MATERIAL TO PROCESS: Begin

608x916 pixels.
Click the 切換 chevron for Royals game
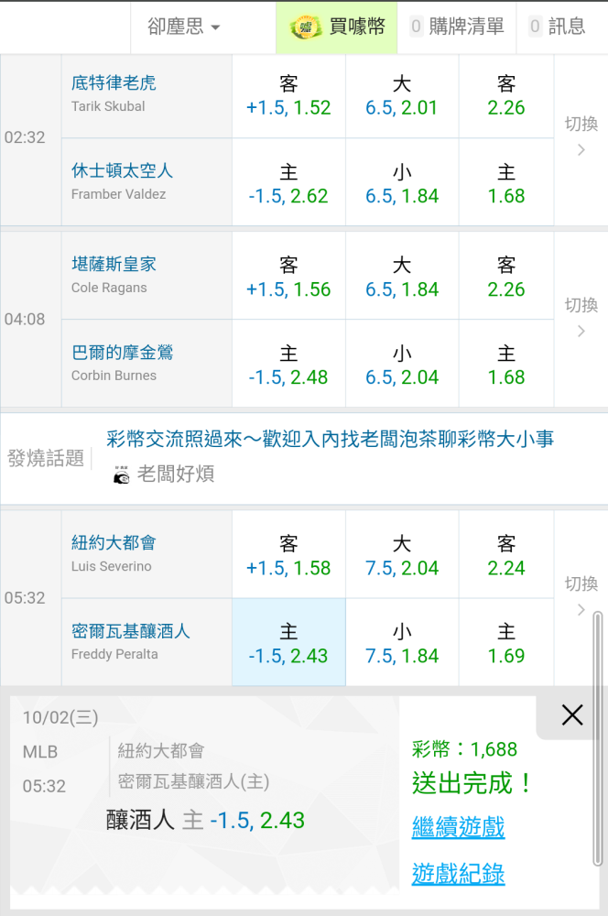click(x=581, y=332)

MATERIAL TO PROCESS: End
MATERIAL TO PROCESS: Begin

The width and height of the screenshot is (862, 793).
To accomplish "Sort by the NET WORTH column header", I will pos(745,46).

MATERIAL TO PROCESS: End
MATERIAL TO PROCESS: Begin

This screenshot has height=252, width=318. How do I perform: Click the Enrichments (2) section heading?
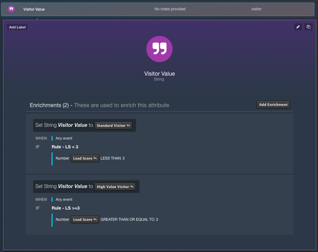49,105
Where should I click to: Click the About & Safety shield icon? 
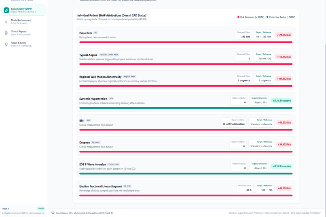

MATERIAL TO PROCESS: End

_WHAT THE TASK ASKS_
In the listing above, find the line with "This screenshot has" and the line with "Where should I". Set down both and every line between them, minus the pictures.

_RESULT OF THE EXERCISE_
This screenshot has height=252, width=318. How do I perform: Click the Enrichments (2) section heading?
49,105
Where should I click to: Click the About & Safety shield icon? 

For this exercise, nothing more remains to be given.